Especially when you have other people in the household who refuse to release tuners when not in use.


----------



## jonw747 (Aug 2, 2015)

hunter69 said:


> I have been using TIVOs for quite a while and when I first had two tuners it was truly a great thing. On my Premiere I have two and will be adjusting to having four on the Bolt.
> 
> My question is how many tuners are really needed? At this time I do not see how I will ever use the 4 tuners I have, but I see people wanting 6 or 12 tuners. Am I using my TIVO wrong that four looks to be plenty?


Depends what you're watching obviously. If you watch sports, they wipe out long blocks of time that can easily cause recording conflicts. We used to have a pair of 2-tuner DVRs and had to manually deal with conflicts on a fairly regular basis, so, I'm very happy with a 6-tuner Roamio.

And yes, each Mini that you may want to watch Live TV on will need a tuner.


----------



## hmspain (Oct 11, 2015)

andyw715 said:


> Also depends on concurrent Mini usage (for live TV).


Yup, I can easily see a family where a couple minis are in the bedrooms, leaving you with "only" four tuners. It's not always a scheduling conflict that drives the extra tuners.

I have the four tuner Bolt with one mini in the bedroom. For a household of one, the new four tuner Bolt works for me.


----------



## trip1eX (Apr 2, 2005)

hunter69 said:


> I have been using TIVOs for quite a while and when I first had two tuners it was truly a great thing. On my Premiere I have two and will be adjusting to having four on the Bolt.
> 
> My question is how many tuners are really needed? At this time I do not see how I will ever use the 4 tuners I have, but I see people wanting 6 or 12 tuners. Am I using my TIVO wrong that four looks to be plenty?


Yes you are using your Tivo incorrectly. Please send me your Bolt so I can demonstrate how to use it properly. 

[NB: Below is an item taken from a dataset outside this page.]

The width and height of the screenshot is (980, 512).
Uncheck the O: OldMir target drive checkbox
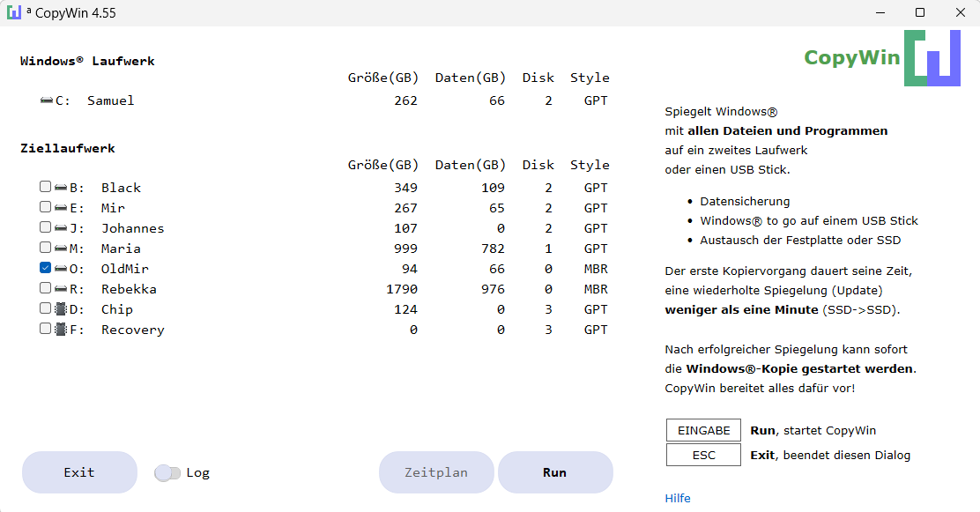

People have different recordings needs. The more you watch tv. The more you record stuff you don't watch. The more household members you have. ...then generally the more tuners one needs.


----------



## TIVO_GUY_HERE (Jul 10, 2000)

4 tuners on bolt for my network shows I want to record, 
2 tuners on premiere for any conflicts.
2 tuners on another premiere, for sports 24/7


so 8


----------



## hmspain (Oct 11, 2015)

TIVO_GUY_HERE said:


> 4 tuners on bolt for my network shows I want to record,
> 2 tuners on premiere for any conflicts.
> 2 tuners on another premiere, for sports 24/7
> 
> so 8


GG, what is your cable bill? ha ha ha

I count three cable cards?


----------



## Dan203 (Apr 17, 2000)

I technically have 19 tuners available to me. 6/ea in two Roamio Pros, 4 in the Bolt and 3 in an HDHomeRun. However I don't actually use them all. The Roamio's are his/hers, so 6 of those belong to my wife. The Bolt (previous a Roamio OTA) is only really used to get one channel I can't get in HD via cable, and as a backup for network shows since my cable company seems to use a frequency for those that's prone to interference and pixelation. And the HDHomeRun is just used for testing for work. 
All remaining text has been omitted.